Wild Goose Chase – Meaning, Origin


When someone is on a “wild goose chase,” they are pursuing something that seems to be pointless or unattainable.

Example: Simon is deep within a forest. He’s attempting to take a photograph of a rare turtle that lives there, but first he has to find it. It’s been three days, and Simon is starting to believe he’s on a wild goose chase. He’s unsure if he will ever find one.

In other words, he thinks trying to locate this rare turtle is pretty much impossible and is thus not worth the time.

Synonyms / Related Phrases:
Nothing here yet.
The Idiom Wild Goose Chase

Origin Of ‘Wild Goose Chase’

It’s believed that this phrase’s origin is rooted in some type of 16th century horse racing. Apparently, back then, a “wild goose chase” was a horse race in which the lead rider would be pursued by other riders, which is said to be similar to how geese flying in a formation will follow the one in the lead. However, the rules and details of this sort of race don’t seem to be very clear; the opinions on it vary.

This phrase was used in a figurative way by William Shakespeare in the play Romeo and Juliet, believed to have been written in 1594 or 1595:

“Nay, if thy wits run the wild-goose chase, I have done, for thou hast more of the wild-goose in one of thy wits than, I am sure, I have in my whole five: was I with you there for the goose?”

Example Sentence(s)

  1. I was searching for my cat all over the house but I couldn’t find her anywhere. It really felt like I was on a wild goose chase, but then I remembered that I let her outside this morning.
  2. Jake had a laptop that wouldn’t turn on, so he called customer service to try and get it repaired. They kept redirecting his call and then his call would disconnect randomly. This whole process was taking forever. He felt like he was on a wild goose chase trying to get his laptop repaired.

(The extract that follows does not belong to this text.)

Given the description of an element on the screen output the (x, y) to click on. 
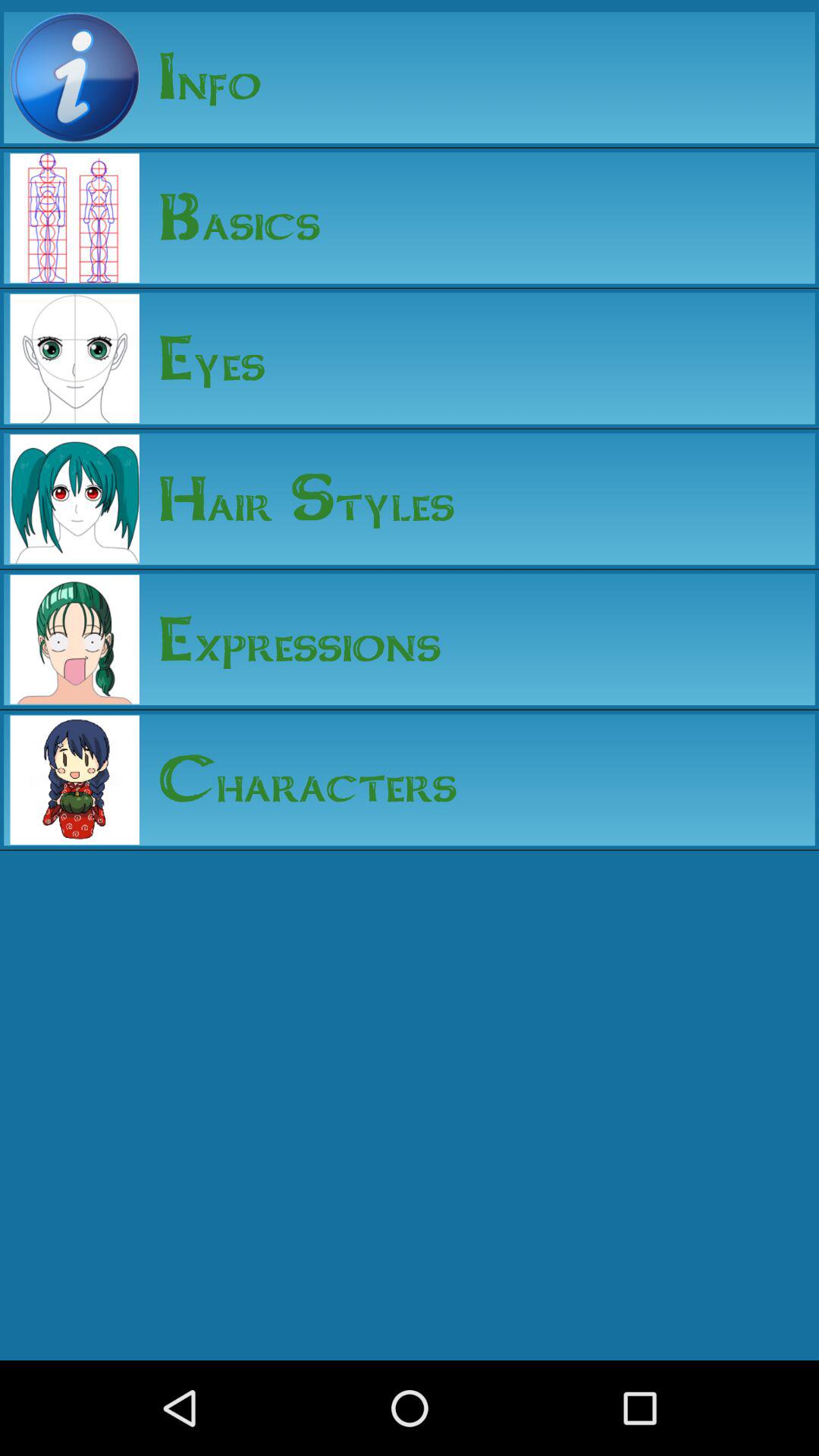
swipe until the info (200, 76)
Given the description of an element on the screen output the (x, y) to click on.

Note: While this is not the case for all common phrases and idioms, when it comes to their origin, sometimes it will not be clear. In such cases, what you’ll usually see are theories or guesses that take a gander as to where the phrase may have come from, but these may not be accurate.

Additionally, the quotes that I… quote, are typically the oldest that I can find. These come from old books, poems, or newspapers, etc. Keep in mind, though, that there could be an older recording that I possibly overlooked.